TNF Alpha-Induced SOX2 Expression Promotes Hepatic Steatois in Diet-Induced Obesity Model

Abstract

Diet-induced obesity can cause metabolic or inflammatory damage on liver. Nonalcoholic fatty liver disease (NAFLD) begins with the fat accumulation in hepatocyte, but can lead to hepatocellular carcinoma (HCC). Sex-determining region Y-box 2 (SOX2) is a critical transcription factor involving regeneration and pluripotency. The expression level of Sox2 is correlated with progression of HCC, and anti-inflammatory effects of Sox2 in mesenchymal stem cells have been found. However, the expression of Sox2 by inflammatory cytokines in hepatocyte in NAFLD or the role of SOX2 in fat accumulation has been rarely reported.

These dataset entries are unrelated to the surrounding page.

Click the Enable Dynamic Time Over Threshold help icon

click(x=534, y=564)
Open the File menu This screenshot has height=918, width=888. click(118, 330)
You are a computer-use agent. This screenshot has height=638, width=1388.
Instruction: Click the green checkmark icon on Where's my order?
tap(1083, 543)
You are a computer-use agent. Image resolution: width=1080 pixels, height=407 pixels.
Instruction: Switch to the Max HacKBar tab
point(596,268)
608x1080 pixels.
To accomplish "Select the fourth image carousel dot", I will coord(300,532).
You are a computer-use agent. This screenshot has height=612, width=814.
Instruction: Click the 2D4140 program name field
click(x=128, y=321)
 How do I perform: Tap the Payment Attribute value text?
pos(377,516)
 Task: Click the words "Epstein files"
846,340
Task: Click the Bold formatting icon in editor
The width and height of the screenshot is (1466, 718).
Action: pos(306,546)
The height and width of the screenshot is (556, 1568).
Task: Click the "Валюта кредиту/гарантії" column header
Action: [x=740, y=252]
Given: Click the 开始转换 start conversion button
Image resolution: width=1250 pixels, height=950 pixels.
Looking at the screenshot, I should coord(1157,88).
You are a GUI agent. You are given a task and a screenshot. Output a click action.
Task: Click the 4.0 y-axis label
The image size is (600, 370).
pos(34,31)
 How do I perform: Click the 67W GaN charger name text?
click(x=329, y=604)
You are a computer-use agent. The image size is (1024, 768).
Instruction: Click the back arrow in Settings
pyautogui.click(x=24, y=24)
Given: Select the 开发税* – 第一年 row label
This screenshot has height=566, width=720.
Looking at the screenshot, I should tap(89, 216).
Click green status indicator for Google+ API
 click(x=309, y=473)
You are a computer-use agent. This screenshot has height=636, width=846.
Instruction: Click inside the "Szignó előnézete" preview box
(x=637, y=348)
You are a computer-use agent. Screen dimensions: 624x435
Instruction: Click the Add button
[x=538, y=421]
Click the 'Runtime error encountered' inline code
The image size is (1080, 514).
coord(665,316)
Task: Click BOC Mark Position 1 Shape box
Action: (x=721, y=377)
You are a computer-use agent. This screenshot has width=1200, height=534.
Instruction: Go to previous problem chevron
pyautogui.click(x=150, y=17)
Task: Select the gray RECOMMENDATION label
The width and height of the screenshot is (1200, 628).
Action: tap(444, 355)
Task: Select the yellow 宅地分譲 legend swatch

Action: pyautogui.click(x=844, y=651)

Here, we found that high-fat diet feeding, with or without high fructose in drinking water, significantly upregulated SOX2 in the livers of mice. In vitro, treatment with free fatty acids (FFAs) and fructose increased SOX2 expression in FL83B cells compared with the vehicle-treated group. Furthermore, overexpression or knockdown of SOX2 in FL83B cells promoted or suppressed, respectively, triglyceride synthesis and lipid accumulation after FFAs stimulation. The expression levels of several lipogenesis-related molecules were found to be altered by SOX2 expression. In addition, among several cytokines, only the treatment of tumor necrosis factor-alpha (TNFα) increased the SOX2 expression compared with the vehicle-treated control. Further, upregulation of (TNFα) by FFA/fructose was observed, and TNFα and FFA/fructose induced SOX2 expression was abolished by pretreatment of a TNFα inhibitor. Collectively, our findings suggest that TNFα-SOX2 signaling pathway in hepatocyte may be one of targets for early prevention of the development of NAFLD.